TASK INSTRUCTIONS: Beginning with the line that contains "The width and" and ending with the last line of the records, write out each line exactly and omit the pictures.
─── DATA SHOWN
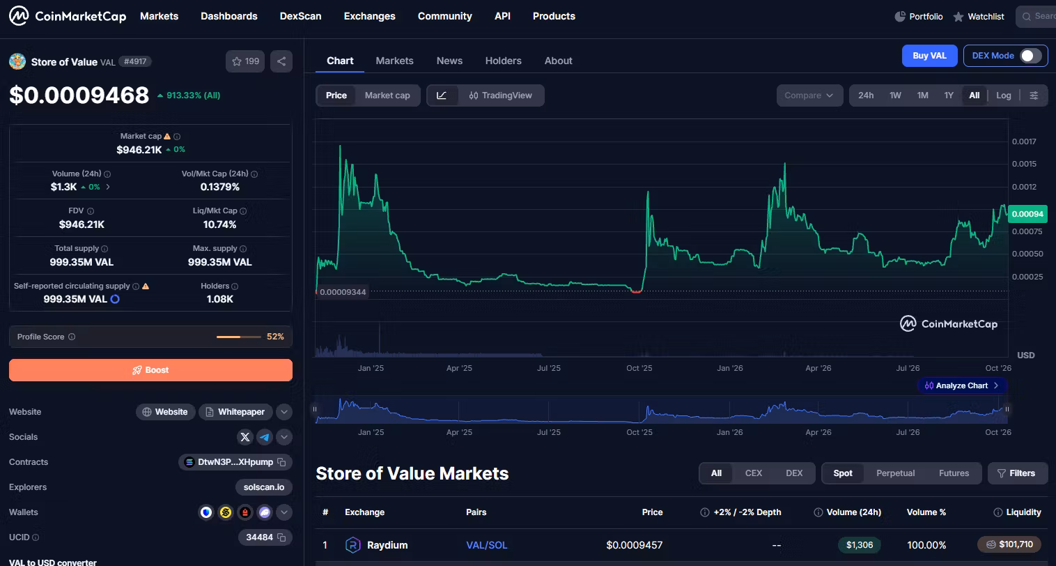Screen dimensions: 1056x566
Task: Copy the UCID 34484 value
Action: (x=281, y=537)
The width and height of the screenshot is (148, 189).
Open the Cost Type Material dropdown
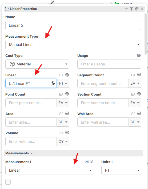coord(37,64)
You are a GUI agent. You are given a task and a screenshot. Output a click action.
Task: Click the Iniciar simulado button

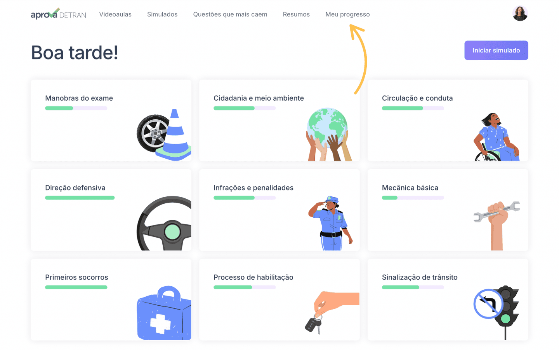(x=496, y=50)
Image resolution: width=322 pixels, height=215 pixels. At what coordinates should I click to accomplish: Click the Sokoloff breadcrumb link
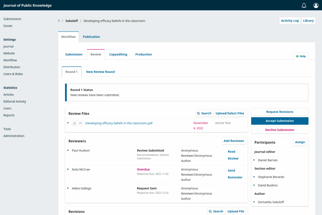[x=71, y=21]
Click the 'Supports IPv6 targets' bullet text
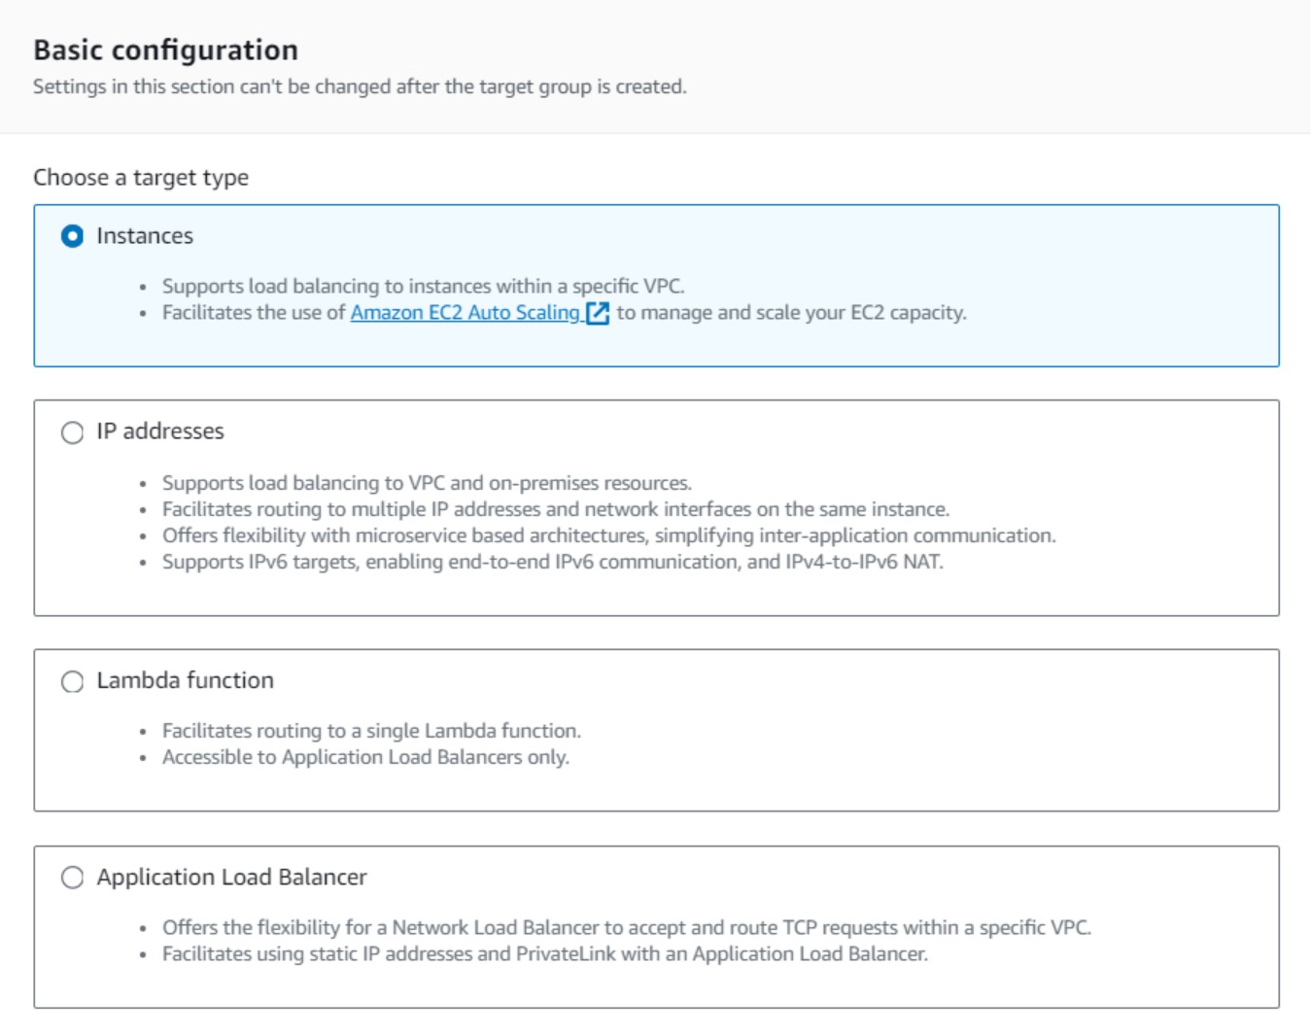Screen dimensions: 1312x1034 pos(552,562)
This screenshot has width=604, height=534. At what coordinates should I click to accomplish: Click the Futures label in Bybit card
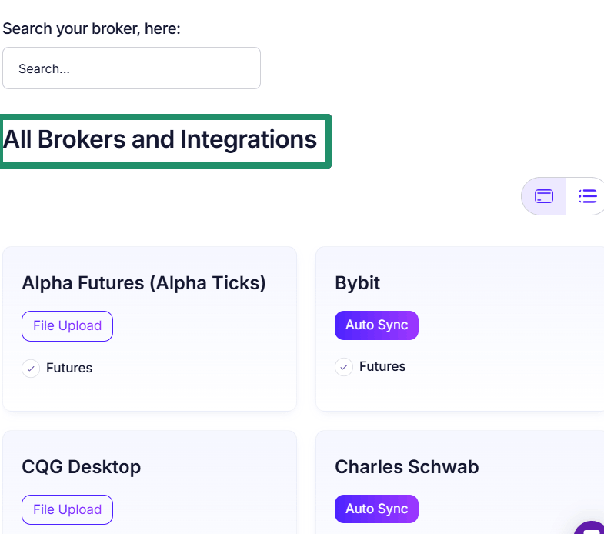[382, 366]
──────
RESULT FOR THIS EXERCISE:
The width and height of the screenshot is (148, 189).
Open the Cost Type Material dropdown
coord(37,64)
You are a GUI agent. You are given a task and a screenshot. Output a click action.
Task: Click the Iniciar simulado button

(x=496, y=50)
Image resolution: width=322 pixels, height=215 pixels. At what coordinates should I click to accomplish: Click the Sokoloff breadcrumb link
[x=71, y=21]
Click the 'Supports IPv6 targets' bullet text
Screen dimensions: 1312x1034 pos(552,562)
This screenshot has width=604, height=534. At what coordinates should I click to accomplish: Click the Futures label in Bybit card
[382, 366]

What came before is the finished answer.